The irony, of course, is that the very drugs deployed to save her life make her feel as if she is dying. She can’t move, can’t eat, can’t work, can’t sleep. The treatment — as brutal as it may be — is administered only with her consent.

“There is a choice, of course, and you make it, but the choice never really feels like yours,” Boyer admits. “You comply out of fear of disappointing others, a fear of being seen as deserving of your suffering, a hope that you could again feel healthy, a fear that you will be blamed for your own dying, a hope that you can put it all behind you, a fear of being named as the person who cannot cheerfully submit to every form of self-preservative self-destruction written in the popular instructions.”

That sense of mandated submission, she adds, is a powerful force within the whole cancer-care ecosystem; it creates no-win situations. “Disobedience is dangerous,” she explains, “but so is going along.

“A patient must adopt a discipline of following instruction in order not to mess up the whole careful process, but doctors can be tired, imprecise, or even prejudiced and incorrigible. Nurses are mostly geniuses, but it feels dangerous to be obedient to doctors, some of whom don’t seem to know what they are doing.”

After four rounds of chemo that “effectively eliminated many parts of me,” Boyer reports, the tumor remained inviolate. Meanwhile, friends and family gradually drifted away, unable to handle the stress, the sorrow, the impending doom. She remained, for them, a static object — permanently frozen at the moment of the diagnosis. In some ways, this rendering of her by loved ones felt more painful than the disease.

“To yourself, who has not yet developed the consciousness required of your way of life as an object, the abandonment causes you to feel less human mostly in the manner of feeling entirely like an animal. . . . a sick and abandoned animal wishes to be anything in the world but that which was once loved and now is left alone.”
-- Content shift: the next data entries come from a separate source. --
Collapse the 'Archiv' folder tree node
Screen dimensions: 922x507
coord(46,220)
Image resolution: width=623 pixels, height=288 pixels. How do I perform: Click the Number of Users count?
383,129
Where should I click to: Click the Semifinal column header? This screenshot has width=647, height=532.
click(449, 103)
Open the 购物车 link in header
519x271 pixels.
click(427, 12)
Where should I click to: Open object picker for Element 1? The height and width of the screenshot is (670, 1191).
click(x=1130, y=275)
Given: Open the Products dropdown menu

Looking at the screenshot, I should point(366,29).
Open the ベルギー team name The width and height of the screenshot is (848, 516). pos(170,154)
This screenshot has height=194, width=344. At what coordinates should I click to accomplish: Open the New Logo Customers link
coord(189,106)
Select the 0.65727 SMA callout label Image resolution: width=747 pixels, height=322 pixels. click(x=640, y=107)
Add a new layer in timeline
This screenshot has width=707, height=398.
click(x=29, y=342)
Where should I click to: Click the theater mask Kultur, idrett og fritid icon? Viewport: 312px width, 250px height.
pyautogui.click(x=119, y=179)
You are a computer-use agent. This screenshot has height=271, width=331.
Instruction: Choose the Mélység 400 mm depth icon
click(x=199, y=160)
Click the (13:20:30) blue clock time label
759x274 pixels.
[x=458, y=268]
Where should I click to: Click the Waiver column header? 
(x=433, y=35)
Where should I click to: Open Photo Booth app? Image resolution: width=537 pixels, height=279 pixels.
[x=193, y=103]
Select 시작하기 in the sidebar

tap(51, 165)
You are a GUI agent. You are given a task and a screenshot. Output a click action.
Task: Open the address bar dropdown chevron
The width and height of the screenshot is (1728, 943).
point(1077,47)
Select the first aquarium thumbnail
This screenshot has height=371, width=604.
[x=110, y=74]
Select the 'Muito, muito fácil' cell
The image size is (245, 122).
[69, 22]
Still, Boyer considers herself lucky. She dumped her oncologist, sought a second opinion, and a controversial, aggressive treatment plan — featuring a double mastectomy and a fresh cocktail of drugs more disabling than she could’ve imagined — eventually eradicated the tumor. She greeted the news with mixed emotions, “like a baby being born into the hands of a body made only of the grand debt of love and rage.”

It’s the rage, however, that lingers: “If I live another 41 years to avenge what has happened it still won’t be enough.”

Boyer eventually comes to realize — as I hope The Tin Man and the rest of us will — that the disease and its treatment options offer nothing but uncertainty. It’s this capriciousness that makes every decision seem so frail, every prognosis so suspect.

“Cancer kills people, as does treatment, as does lack of treatment, and what anyone believes or feels has nothing to do with it,” she concludes. “I could hold every right idea, exhibit every virtue, do every good deed, and follow every institutional command and still die of breast cancer, or I could believe and do every wrong thing and still live.”

It’s all a crapshoot, in other words, a reality that makes total sense to me. But how do I tell that to the guy who’s rolling the dice?